Passage.

:::

I think I'm using the right function,and there is no error message. But I didn't get the result.Here is what I did.
library(BSgenome)
bd<-DNAString("CAGGTAG")
dna <- readDNAStringSet("sequence.txt")
zld_bindingsite<-vmatchPattern(bd,dna, max.mismatch=0)
And my result is:
MIndex object of length 5050
$`dm3_cytoBand_101F1 range=chr4:69669-90134 5'pad=0 3'pad=0 strand=+repeatMasking=none`
IRanges of length 0
$`dm3_cytoBand_102A1 range=chr4:90135-128922 5'pad=0 3'pad=0 strand=+ repeatMasking=none`
IRanges of length 0
$`dm3_cytoBand_102A2 range=chr4:128923-130909 5'pad=0 3'pad=0 strand=+ repeatMasking=none`
IRanges of length 0
...

:::

Records provided.
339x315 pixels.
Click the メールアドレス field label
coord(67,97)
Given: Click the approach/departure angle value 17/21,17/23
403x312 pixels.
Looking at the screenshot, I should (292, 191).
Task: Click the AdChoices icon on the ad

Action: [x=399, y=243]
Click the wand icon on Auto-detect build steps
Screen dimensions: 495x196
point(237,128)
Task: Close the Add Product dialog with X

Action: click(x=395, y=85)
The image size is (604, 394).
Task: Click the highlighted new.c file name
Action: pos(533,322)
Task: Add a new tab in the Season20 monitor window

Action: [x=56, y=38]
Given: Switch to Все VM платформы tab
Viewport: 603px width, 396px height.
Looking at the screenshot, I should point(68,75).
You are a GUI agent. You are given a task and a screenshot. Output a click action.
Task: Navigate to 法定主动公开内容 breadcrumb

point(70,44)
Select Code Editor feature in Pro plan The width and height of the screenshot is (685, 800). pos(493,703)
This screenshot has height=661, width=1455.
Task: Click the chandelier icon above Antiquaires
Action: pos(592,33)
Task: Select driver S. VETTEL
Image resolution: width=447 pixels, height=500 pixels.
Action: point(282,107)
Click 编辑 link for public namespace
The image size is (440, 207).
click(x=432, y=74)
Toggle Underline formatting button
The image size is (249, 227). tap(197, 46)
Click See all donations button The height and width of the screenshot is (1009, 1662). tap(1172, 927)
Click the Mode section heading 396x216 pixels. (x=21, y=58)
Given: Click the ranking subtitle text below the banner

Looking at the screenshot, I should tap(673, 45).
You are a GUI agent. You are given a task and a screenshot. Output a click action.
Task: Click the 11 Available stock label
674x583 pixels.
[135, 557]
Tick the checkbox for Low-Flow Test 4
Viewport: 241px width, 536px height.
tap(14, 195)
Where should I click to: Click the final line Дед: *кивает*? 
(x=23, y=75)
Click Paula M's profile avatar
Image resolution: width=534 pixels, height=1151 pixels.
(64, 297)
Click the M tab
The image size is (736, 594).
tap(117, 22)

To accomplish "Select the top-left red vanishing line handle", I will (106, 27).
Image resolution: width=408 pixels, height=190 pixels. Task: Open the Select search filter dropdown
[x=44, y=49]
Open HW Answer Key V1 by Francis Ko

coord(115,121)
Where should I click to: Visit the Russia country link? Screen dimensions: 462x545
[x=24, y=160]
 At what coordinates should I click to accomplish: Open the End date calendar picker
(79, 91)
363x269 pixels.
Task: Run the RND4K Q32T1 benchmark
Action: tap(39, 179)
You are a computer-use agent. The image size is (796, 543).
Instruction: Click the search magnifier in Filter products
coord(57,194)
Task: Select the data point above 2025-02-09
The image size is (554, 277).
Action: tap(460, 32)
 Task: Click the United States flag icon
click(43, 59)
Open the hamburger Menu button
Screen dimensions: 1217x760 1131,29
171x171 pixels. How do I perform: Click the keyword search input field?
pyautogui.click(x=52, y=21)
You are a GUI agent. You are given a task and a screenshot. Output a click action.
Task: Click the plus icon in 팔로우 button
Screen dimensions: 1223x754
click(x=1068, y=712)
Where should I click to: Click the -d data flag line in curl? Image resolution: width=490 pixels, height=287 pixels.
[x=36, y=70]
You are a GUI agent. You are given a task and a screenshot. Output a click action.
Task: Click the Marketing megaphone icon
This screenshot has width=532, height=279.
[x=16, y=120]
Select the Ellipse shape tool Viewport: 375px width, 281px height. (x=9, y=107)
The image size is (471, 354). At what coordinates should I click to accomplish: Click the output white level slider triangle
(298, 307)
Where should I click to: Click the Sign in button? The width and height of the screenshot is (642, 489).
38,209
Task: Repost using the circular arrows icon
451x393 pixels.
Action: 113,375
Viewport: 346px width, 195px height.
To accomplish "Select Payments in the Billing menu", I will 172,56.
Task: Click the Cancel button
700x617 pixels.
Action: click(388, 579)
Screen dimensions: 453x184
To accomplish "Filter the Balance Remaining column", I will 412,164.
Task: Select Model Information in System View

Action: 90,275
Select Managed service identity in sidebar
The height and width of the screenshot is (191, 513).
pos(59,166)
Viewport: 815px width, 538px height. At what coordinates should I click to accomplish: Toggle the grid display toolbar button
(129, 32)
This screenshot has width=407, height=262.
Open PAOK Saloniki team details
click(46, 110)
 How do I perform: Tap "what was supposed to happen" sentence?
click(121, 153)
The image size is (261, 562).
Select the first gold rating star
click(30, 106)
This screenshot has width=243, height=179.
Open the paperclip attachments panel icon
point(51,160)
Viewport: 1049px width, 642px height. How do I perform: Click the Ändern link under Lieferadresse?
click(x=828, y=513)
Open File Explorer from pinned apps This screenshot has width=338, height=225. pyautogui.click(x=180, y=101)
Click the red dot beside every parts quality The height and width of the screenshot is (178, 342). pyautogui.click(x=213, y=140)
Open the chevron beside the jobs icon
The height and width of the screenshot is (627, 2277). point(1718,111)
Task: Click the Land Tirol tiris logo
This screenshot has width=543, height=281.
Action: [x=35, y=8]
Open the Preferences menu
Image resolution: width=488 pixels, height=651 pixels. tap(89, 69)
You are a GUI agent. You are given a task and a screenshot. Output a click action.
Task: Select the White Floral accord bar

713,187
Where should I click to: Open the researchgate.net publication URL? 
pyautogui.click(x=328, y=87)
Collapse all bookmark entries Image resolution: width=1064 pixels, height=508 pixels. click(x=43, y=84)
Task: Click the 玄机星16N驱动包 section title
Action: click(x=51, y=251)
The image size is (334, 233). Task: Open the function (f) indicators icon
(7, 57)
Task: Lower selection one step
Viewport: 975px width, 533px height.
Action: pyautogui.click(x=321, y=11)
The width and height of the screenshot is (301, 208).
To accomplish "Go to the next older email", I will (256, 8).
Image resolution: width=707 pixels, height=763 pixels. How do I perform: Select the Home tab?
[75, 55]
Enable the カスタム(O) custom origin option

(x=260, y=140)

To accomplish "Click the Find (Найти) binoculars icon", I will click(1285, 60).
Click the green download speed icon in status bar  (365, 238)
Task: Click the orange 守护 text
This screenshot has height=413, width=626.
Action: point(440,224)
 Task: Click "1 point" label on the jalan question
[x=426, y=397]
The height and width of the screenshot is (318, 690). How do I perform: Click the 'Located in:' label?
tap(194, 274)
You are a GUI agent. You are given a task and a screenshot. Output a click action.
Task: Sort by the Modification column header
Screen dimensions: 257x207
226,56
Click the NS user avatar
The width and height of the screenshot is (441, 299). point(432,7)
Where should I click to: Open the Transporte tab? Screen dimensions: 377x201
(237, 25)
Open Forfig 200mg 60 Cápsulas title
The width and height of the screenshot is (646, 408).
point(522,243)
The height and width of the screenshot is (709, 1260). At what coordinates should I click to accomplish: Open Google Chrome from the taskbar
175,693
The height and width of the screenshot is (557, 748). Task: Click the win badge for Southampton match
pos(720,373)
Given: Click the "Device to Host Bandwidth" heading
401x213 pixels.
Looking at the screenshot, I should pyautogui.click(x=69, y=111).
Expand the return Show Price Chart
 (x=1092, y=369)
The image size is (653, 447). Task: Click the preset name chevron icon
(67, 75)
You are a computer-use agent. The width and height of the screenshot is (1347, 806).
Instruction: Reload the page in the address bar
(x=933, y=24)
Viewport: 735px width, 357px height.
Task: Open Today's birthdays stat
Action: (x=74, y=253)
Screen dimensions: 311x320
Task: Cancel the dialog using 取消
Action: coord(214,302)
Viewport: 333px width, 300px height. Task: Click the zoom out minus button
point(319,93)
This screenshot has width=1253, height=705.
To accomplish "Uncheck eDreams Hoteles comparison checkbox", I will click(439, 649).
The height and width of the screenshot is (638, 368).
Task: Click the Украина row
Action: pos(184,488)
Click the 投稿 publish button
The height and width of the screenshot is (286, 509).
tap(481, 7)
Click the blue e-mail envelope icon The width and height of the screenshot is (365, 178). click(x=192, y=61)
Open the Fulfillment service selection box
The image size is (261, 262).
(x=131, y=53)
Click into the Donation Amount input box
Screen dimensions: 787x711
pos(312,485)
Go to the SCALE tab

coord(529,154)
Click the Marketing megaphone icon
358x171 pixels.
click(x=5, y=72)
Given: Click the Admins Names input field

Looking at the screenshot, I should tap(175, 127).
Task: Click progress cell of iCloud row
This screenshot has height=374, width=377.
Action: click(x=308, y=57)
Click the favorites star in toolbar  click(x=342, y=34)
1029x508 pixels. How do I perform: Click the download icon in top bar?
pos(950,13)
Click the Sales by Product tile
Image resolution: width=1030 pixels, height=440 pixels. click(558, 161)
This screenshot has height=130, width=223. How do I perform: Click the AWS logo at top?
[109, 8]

:::

Actions to take.
a - In the post about vmatchPattern, what is the length of the MIndex object in the result?
b - For each statement, say whether it agrees with the post about vmatchPattern. Answer yes or no and quote the deciding words. (i) The poster received an error message. (ii) The DNA sequences are read in with readDNAStringSet. (iii) The search allows one mismatch.
c - Resume the post about vmatchPattern from its last line.
The data is separate material, apart from the post about vmatchPattern.

Answers by item.
a - 5050

b -
(i) No: "there is no error message"
(ii) Yes: "dna <- readDNAStringSet("sequence.txt")"
(iii) No: "max.mismatch=0"

c -
<5047 more elements>
But the DNAStringSet looks fine.
head(dna)
A DNAStringSet instance of length 6
width seq names
[1] 20466 AATTGTCCTTATTAATTGACGATGCT...ATTATGCGCCTGATTTAAAGTACAAA dm3_cytoBand_101F...
[2] 38788 ATGTGTAAATATATCACCTTACCGTC...CATGCTAATCACTCGCTTTTAAATAG dm3_cytoBand_102A...
[3] 1987 CAACTTGGGCCACCTTCATCACCAAT...GACAATCCTGTATATCCTATAACACT dm3_cytoBand_102A...
[4] 24243 AGAGCCTTATGTAATCCACCTCATTT...TTCACTTGTAATTTTAAATTGTTCAG dm3_cytoBand_102A...
[5] 38787 AAATGTTCGCAAGTCAGAGCAAGGCT...AGCGGGAGCTTCTAAGACTTTGTTTT dm3_cytoBand_102A...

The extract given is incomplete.